> [Available records]:
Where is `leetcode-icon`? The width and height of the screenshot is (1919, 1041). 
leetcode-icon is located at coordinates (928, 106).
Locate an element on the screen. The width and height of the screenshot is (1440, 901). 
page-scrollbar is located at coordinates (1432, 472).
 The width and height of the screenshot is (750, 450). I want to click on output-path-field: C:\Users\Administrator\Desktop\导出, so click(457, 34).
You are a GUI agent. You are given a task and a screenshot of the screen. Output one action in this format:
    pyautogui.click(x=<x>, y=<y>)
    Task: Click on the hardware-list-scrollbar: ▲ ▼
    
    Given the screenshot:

> [Exercise aim]: Reproduce all of the records above, replacing "GUI agent" with "desktop assistant" and leaving everything else as it stands.

> [Expected answer]:
Where is `leetcode-icon`? The width and height of the screenshot is (1919, 1041). 
leetcode-icon is located at coordinates (928, 106).
Locate an element on the screen. The width and height of the screenshot is (1440, 901). 
page-scrollbar is located at coordinates (1432, 472).
 The width and height of the screenshot is (750, 450). I want to click on output-path-field: C:\Users\Administrator\Desktop\导出, so click(457, 34).
You are a desktop assistant. You are given a task and a screenshot of the screen. Output one action in this format:
    pyautogui.click(x=<x>, y=<y>)
    Task: Click on the hardware-list-scrollbar: ▲ ▼
    
    Given the screenshot:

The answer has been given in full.